En 2018, les experts de l’Organisation des Nations Unies au Myanmar ont accusé Facebook d’avoir propagé des appels à la haine contre la minorité musulmane des Rohingyas en évoquant un nettoyage ethnique, aujourd’hui qualifié de génocide. Menacés par des exactions provenant de bouddhistes radicaux depuis l’été 2017, 6500 Rohingyas auraient été tués. 650 000 autres auraient fui le pays.
Représentant seulement 2% de la population, la minorité musulmane vit principalement dans l'État de Rakhine, anciennement État d'Arakan. Persécutés depuis le XVIIIe siècle, les Rohingyas ont tenté d'échapper à la misère en fuyant. Plusieurs vagues d’exodes se sont succédé. Ceux et celles qui sont resté.e.s vivent aujourd’hui dans un dénuement total.
Depuis 2014, le réseau social américain Facebook est utilisé au Myanmar. Préinstallé sur les cellulaires, il atteindra bientôt les 30 millions d’utilisateurs, soit les deux tiers de la population. Alors qu’une transition s’amorce vers la démocratie après un peu plus de 50 ans de dictature, le réseau social est devenu de facto l’Internet et donc la principale source d’information.
L’information contrôlée par une élite
Ayant vite compris l’influence que pouvait avoir Facebook sur la population, des moines bouddhistes en ont profité pour lancer des appels à la haine et à la violence envers les Rohingyas. Marek Blottière, spécialiste du numérique à l’Institut national de la recherche scientifique (INRS), explique que « si un groupe exerce une domination et concentre l’information, elle a le monopole de ce qui est justifié et justifiable. [...] Si c’est l’élite qui la distribue à tout le monde, on a la possibilité de créer un imaginaire dans lequel celui qui est en dessous devient dangereux. »
Depuis plusieurs années, les messages haineux sont relayés sans que Facebook ne réussisse à les maîtriser. Interrogé sur le sujet en 2018 par les enquêteurs des Nations Unies au Myanmar, Mark Zuckerberg s’en est remis au « solutionnisme » et à l’innovation technique. Ainsi, l’entreprise légitime son autorégulation sans contraintes des États pour surveiller le réseau social en faisant lui-même appel à des ingénieurs et des ingénieures pour modérer sa plateforme. Cependant, l’intelligence artificielle se révélerait souvent inefficace dans cet exercice selon Jean-Hugues Roy, chercheur sur le numérique à l’Université du Québec à Montréal.
Néocolonialisme numérique
La plateforme devient alors un problème pour la démocratie : « demander à Facebook de faire le ménage, c'est bien, affirme Jean-Hugues Roy. L'entreprise doit prendre ses responsabilités, mais ne se fier qu'à Facebook pour le faire, c'est abdiquer une responsabilité qui incombe d'abord et avant tout au public. » Marek Blottière précise qu’« une technologie américanisée qui reprend les codes d’une culture individualiste et capitaliste prend pied dans un pays qui est sorti il y a quelques années seulement d’une des dictatures les plus longues de l’histoire contemporaine, Facebook a forcément une responsabilité. »

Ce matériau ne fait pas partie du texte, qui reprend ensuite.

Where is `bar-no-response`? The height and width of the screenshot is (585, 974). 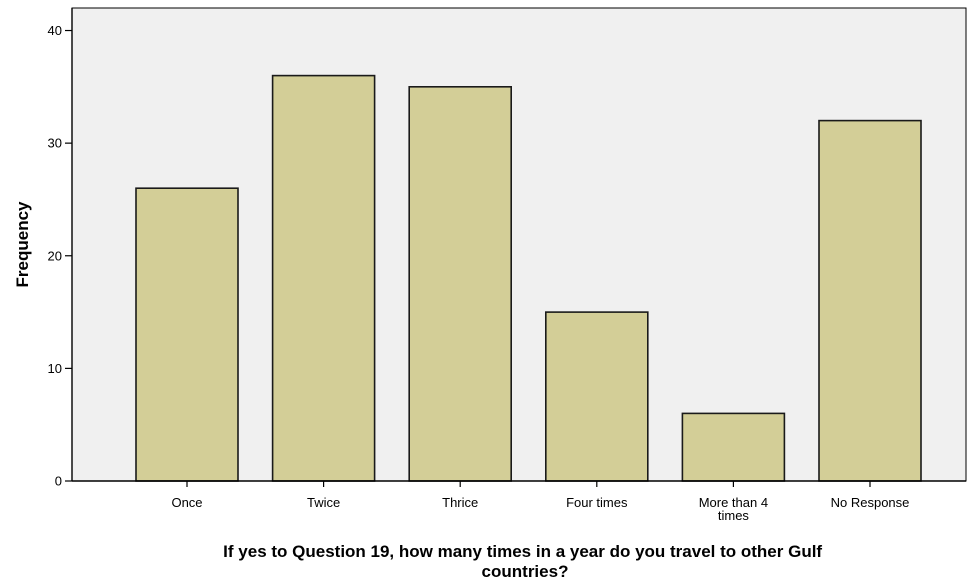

Pourtant, des solutions existent selon Marek Blottière. La formation sur place de modérateurs et de modératrices comprenant la langue et la culture locale pourrait s’avérer efficace. De plus, selon lui, l'initiation de la population à l'utilisation d’Internet paraît indispensable pour permettre une prise de distance par rapport aux informations consommées. Ces options ne doivent néanmoins pas faire perdre de vue les futures dérives que pourrait impliquer une conquête néocolonialiste numérique américaine au Myanmar, ajoute le spécialiste du numérique.